A soothing dream, its story is unlike any I’ve experienced. I appear well, having sufficient breath to support both singing and reciting; their rhythms and repetitions lighten and enlarge my world. My bloodshot eyes smile, unlike my usual glum look when alone.
Within my psyche exists a caregiver, intent upon helping me befriend my terminally ill body and relax into each moment, despite death’s shortening them—A unique time in my life, I can only do this once.
But there was a time when I had belted out “Row, Row, Row Your Boat,” marveling how the nursery rhyme echoed off the walls of my study. My Pilates coach recommended this practice to increase the stamina and volume in my speech. It worked for a while until, too fatigued, I stopped.
However, the gift of this morning’s dream implanted these nurturing ditties within my unconscious and reminds to pull one of them out whenever overwhelmed—Like “Row, Row, Row Your Boat,” reminding me to gently pull for my body needs and access Higher Power’s grace for the next challenge. After all, it’s only a stream…

One year has passed since signing up for hospice for which I am still eligible, per Medicare’s guidelines for participation. Aside from my lung issues, my advanced age also qualifies me.
That first week of hospice was overwhelming. In and out of my front door streamed hospice staff, each with their expertise: the nurse’s explanation of hospice with its multiple forms requiring my signature, the social worker’s information about burial plans and agencies with paid caregivers, and the chaplain with spiritual balm for my frazzled spirit. In and out of my front door also streamed deliveries of a concentrator, six tanks of oxygen, and a portable oxygen tank, followed by Mucinex from hospice’s pharmacy. My lawyer, funeral director, and Pastor also visited and received the final touches for my burial plans. Then, my phone kept ringing with teary-eyed friends.
Admittedly, that week of high drama felt like forced feeding, all the more painful because of flying high on an inappropriate dose of Dexamethasone, “the little blue pill,” mentioned in my early blogs.
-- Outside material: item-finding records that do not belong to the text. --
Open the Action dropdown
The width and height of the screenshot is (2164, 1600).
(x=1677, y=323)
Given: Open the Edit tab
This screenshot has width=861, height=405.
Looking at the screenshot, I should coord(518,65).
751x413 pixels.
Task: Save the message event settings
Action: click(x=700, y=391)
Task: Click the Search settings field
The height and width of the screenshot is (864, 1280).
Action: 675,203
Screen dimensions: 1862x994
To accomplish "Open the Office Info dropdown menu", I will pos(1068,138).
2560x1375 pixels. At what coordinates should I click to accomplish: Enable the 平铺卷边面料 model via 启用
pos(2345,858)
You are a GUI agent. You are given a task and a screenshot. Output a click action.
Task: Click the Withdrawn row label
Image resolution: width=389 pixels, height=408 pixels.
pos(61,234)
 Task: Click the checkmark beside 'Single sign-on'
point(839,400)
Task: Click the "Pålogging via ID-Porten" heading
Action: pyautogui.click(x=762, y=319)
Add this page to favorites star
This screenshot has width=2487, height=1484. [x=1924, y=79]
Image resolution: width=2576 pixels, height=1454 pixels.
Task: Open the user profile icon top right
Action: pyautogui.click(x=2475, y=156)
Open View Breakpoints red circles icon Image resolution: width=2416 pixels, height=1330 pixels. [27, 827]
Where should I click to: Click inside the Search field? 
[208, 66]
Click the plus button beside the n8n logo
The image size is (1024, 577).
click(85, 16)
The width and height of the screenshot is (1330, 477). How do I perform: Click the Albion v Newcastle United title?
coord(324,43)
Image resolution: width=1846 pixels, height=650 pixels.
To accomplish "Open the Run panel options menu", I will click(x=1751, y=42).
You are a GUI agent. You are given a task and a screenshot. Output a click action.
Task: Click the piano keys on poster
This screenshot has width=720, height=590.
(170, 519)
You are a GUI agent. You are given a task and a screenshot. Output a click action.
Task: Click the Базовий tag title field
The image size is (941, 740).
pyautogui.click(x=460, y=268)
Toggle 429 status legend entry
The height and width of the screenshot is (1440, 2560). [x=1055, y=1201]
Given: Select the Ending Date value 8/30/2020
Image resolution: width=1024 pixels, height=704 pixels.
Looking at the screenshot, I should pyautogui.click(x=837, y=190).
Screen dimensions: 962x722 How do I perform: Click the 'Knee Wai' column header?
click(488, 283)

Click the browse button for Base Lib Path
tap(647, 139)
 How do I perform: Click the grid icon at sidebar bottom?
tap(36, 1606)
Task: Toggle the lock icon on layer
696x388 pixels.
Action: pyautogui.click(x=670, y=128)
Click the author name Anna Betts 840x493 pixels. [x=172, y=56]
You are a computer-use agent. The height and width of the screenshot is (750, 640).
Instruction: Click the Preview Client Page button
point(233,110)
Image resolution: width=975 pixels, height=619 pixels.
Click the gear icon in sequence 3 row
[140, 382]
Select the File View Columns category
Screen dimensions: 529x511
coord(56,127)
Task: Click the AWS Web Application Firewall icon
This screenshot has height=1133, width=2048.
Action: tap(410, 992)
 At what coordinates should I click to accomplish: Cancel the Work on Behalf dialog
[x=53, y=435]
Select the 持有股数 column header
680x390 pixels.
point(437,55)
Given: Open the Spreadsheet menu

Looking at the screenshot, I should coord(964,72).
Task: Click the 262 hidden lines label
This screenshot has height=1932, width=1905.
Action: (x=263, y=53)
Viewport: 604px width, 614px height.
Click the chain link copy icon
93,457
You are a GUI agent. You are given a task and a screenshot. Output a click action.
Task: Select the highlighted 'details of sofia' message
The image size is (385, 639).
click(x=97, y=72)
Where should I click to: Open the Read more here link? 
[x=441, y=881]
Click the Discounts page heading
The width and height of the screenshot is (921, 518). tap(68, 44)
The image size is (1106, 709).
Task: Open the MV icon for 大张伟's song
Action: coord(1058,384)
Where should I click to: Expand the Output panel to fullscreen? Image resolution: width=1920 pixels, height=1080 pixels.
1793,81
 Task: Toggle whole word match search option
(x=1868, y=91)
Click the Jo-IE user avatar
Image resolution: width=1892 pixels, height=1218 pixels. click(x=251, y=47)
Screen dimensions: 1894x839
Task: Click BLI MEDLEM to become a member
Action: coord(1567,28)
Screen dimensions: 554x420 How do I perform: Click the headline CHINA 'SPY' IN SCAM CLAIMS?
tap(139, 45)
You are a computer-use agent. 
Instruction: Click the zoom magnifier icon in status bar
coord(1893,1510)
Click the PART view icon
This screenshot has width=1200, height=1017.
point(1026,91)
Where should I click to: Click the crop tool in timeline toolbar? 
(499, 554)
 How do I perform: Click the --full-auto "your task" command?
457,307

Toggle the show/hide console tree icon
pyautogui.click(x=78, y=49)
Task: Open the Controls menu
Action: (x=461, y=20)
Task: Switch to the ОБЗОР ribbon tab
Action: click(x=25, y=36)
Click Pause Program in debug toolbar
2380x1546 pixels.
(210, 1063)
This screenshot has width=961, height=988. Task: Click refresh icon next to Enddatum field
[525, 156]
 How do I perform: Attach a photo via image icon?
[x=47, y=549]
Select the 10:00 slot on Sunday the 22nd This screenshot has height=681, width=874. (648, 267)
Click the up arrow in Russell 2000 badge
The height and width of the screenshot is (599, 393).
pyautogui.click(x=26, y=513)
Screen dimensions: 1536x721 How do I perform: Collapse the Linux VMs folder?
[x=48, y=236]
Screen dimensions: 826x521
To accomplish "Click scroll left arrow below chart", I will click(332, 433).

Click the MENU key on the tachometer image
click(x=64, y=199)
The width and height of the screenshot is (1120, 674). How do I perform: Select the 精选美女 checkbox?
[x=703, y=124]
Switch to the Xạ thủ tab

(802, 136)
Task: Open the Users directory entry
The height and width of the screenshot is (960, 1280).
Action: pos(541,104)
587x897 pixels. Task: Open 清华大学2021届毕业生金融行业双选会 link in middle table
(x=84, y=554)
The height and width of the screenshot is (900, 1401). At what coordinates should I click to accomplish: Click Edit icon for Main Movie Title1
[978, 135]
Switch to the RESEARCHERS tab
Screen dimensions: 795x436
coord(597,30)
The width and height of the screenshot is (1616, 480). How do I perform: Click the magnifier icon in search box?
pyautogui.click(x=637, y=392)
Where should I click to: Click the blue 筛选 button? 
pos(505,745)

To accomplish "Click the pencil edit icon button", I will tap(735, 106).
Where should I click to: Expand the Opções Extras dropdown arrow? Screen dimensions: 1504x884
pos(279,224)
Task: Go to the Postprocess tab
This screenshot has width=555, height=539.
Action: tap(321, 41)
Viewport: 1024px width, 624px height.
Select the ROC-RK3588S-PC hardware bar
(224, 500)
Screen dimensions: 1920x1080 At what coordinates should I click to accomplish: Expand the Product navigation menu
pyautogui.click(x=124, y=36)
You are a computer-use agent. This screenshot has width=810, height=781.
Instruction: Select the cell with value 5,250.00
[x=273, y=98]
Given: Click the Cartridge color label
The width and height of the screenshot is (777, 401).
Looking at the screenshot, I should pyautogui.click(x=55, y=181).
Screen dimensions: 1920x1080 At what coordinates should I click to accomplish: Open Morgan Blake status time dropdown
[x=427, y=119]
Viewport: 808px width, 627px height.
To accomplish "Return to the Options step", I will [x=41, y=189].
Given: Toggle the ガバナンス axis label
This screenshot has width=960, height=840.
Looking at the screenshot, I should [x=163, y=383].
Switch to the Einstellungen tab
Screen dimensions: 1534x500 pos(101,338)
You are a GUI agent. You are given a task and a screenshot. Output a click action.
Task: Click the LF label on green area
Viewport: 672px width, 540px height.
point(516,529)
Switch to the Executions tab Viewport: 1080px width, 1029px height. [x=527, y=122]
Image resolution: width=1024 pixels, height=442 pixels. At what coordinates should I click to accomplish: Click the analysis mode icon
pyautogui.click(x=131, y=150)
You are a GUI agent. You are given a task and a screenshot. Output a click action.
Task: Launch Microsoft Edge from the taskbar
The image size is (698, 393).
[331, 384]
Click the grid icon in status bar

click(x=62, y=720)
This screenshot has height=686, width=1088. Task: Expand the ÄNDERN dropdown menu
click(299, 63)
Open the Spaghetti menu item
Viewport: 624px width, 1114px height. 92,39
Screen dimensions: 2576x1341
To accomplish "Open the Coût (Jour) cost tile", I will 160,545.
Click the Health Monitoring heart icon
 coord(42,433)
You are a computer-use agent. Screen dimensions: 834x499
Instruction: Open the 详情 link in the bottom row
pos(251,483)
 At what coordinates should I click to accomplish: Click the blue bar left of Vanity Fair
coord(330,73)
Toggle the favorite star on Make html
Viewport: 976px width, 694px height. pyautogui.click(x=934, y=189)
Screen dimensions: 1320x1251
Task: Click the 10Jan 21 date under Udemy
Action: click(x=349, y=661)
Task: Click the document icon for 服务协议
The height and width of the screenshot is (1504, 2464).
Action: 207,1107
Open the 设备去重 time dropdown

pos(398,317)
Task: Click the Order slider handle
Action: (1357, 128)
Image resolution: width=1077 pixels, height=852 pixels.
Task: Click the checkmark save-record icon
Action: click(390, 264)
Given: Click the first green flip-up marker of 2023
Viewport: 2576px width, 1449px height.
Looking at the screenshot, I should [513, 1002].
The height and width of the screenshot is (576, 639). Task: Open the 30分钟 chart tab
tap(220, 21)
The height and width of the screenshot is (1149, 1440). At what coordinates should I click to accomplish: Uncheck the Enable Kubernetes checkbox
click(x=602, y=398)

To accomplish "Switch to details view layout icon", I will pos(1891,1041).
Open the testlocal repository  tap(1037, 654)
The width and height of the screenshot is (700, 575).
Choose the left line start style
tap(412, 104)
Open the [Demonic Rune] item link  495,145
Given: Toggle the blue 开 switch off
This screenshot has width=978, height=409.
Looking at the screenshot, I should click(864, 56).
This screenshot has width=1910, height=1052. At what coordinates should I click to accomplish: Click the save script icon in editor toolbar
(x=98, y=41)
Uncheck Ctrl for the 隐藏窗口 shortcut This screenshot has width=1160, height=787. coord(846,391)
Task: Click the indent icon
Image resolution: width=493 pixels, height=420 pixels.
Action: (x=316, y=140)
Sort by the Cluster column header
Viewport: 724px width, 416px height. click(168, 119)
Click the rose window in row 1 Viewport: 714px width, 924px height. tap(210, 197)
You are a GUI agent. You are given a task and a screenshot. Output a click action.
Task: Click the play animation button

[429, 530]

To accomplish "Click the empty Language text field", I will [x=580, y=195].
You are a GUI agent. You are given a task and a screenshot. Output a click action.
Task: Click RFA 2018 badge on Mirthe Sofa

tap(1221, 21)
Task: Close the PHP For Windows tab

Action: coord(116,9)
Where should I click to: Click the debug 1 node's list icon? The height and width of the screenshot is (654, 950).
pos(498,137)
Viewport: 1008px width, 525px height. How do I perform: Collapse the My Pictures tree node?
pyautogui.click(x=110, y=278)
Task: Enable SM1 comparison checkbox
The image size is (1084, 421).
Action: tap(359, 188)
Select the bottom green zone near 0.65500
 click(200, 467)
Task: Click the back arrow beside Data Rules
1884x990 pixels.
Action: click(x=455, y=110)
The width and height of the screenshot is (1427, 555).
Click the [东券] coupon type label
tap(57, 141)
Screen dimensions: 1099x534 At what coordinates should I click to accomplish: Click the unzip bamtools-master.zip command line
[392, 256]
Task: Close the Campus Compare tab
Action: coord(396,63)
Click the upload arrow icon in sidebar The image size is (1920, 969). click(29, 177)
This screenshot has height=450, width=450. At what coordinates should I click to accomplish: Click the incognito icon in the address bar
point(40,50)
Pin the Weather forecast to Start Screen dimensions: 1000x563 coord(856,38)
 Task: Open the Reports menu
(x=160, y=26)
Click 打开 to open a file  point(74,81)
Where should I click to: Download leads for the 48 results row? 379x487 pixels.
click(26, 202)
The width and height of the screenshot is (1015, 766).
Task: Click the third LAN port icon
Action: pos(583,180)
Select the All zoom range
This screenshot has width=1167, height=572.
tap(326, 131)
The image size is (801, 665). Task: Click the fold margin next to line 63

Then, days, weeks, months passed, with ninety-day visits from the nurse practioner to evaluate my decline that warranted the continuation of hospice. Last spring’s additional helpers for personal care firmed my case.
Blogging this process has left a trail of new learning: books reviewed, seasonal changes outside my study window, significant dreams, vignettes of helpers, emerging sense of my mortality, prayers, together with my recovery work in Chronic Pain Anonymous.
The fact remains—I’ve not died! And there appears little clinical evidence that this will happen soon.
So I’ve re-framed my sense of dying to that of living in the body of an old woman, a time of low drama with languorous phases of soul-looking at the significant. Such surrender will inform my blogs with content larger in scope than what I’ve produced. That’s my hope.
Thanks for your continuing interest.